If you won Tattslotto, you might just be able to afford Punchbowl’s pink palace but you’d probably need to win Tattslotto again to maintain it.
By Catherine Watson
THERE’S a story about the farmer who sold the clifftop block on which the famous Punchbowl house stands.
As the Ermin Smrekar-designed house was nearing completion, the farmer visited and marvelled at the view. “All the years I had this and it was just the back paddock,” he said. “I never even noticed the view.”
For more than 20 years the pink palace has fascinated locals and now there’s a rare chance to buy it. The pink mansion in Punchbowl Road is on the market for only the second time since it was built in 1990.
If you won Tattslotto, you might just be able to afford the $5.5 million asking price, but be warned: you’d probably need to win Tattslotto again to maintain it.
The house was designed by Melbourne-based, Italian-born architect Ermin Smrekar. When he saw the spectacular eight-hectare site, perched just back from the cliffs and with uninterrupted views of Bass Strait and Cape Woolamai, he decided on three wedge-shaped triangles, simple shapes and angles to echo the dramatic surroundings.
There are five bedrooms, including a loft that’s reached via a ship’s ladder, four fireplaces, a north-facing swimming pool and spa.
The view is arresting and expansive from every window. Equally, there are sudden and dramatic views of the house from surprising places, including a glimpse as you round the hill from Kilcunda on the Bass Coast Highway.
Grantville bus driver Mick Gannon knows as much about the house as anyone, having worked there as a caretaker and maintenance man for about eight years. He started work in 1990 as construction was nearing completion. He only met Smrekar once. He recalls the architect wore a “dicky bow tie and was rather aloof”.
He says more of the credit for the house should go to the local team of contractors who put it together: builder Arthur Derrin, brickies Shane and Pat Wishart, plasterer Ken Hall, electrician Lionel Wilson and plumber Bruce Dickie, as well the Tedesco brothers from Carlton, who did the cabinetmaking, and tiler Big John, who did the travertine work.
Mick says the house went into “unknown territory” in its use of concrete cantilevers. “You can draw anything on paper but when it comes to the nuts and bolts it’s people like Arthur who have to make it work. Arthur would ring the architect, Ermin Smrekar, and say ‘What do we do here?’ and the architect would say, ‘What would you do?’ Arthur would tell him and he’d say, ‘That’s exactly what I’d do’. Arthur was solving a lot of problems.

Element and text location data
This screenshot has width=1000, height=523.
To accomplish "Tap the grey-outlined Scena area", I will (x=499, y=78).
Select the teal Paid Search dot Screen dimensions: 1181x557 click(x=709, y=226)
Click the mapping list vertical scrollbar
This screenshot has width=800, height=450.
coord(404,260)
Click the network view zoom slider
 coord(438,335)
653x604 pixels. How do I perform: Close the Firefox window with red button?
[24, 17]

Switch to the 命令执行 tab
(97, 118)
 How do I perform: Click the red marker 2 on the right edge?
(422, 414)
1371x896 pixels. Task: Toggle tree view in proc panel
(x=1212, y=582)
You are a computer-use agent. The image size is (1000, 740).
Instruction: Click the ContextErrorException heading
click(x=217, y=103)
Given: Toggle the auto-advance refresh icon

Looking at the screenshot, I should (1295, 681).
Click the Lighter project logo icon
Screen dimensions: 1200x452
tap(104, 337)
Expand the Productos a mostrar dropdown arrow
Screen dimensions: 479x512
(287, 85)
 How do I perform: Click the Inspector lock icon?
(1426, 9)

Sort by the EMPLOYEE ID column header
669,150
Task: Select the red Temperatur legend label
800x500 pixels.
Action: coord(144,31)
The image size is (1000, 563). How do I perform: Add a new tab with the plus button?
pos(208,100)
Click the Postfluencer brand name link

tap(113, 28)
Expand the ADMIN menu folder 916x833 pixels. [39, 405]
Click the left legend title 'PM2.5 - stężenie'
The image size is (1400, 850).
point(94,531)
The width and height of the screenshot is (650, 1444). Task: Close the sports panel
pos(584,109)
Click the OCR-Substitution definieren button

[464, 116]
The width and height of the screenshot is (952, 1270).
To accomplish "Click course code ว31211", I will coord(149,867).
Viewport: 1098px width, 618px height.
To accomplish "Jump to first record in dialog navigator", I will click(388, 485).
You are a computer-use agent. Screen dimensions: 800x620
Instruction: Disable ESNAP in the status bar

Tasks for this exercise:
• A. From the article about the Punchbowl house, list every trade named for the builders and craftsmen Mick Gannon credits, with the people named for each.
• B. Continue the article about the Punchbowl house from its final sentence.
This material has no connection to the article about the Punchbowl house.

Responses to the tasks:
• A.
- Builder: Arthur Derrin
- Brickies: Shane and Pat Wishart
- Plasterer: Ken Hall
- Electrician: Lionel Wilson
- Plumber: Bruce Dickie
- Cabinetmaking: the Tedesco brothers from Carlton
- Tiler (travertine work): Big John

• B.
“It was an epic job. They ran low on money in the middle and work stopped for about 18 months. Arthur had been building Coldon houses so he’d never seen anything like this. It took quite a toll on everyone.
“They were basically building to make it cyclone-proof but they were building in hurricane conditions. They’d put up scaffolding and when they came back the next day the planks would have been scattered like toothpicks by the wind. They had to pick them up before they could even start work.”
Mick worked for both sets of owners: Richard and Deana Zalewski, for whom the house was built, and Barry and Linda Richardson who bought it in about 1996. The house was unlike anything he had ever seen. There were no walls. From the swimming pool you could see to the ocean.
“Of course I’d heard all the stories. People used to say it was being built for a Japanese owner because Richard sold Japanese cars. He owned Heidelberg Mitsubishi when Mitsubishis were big.”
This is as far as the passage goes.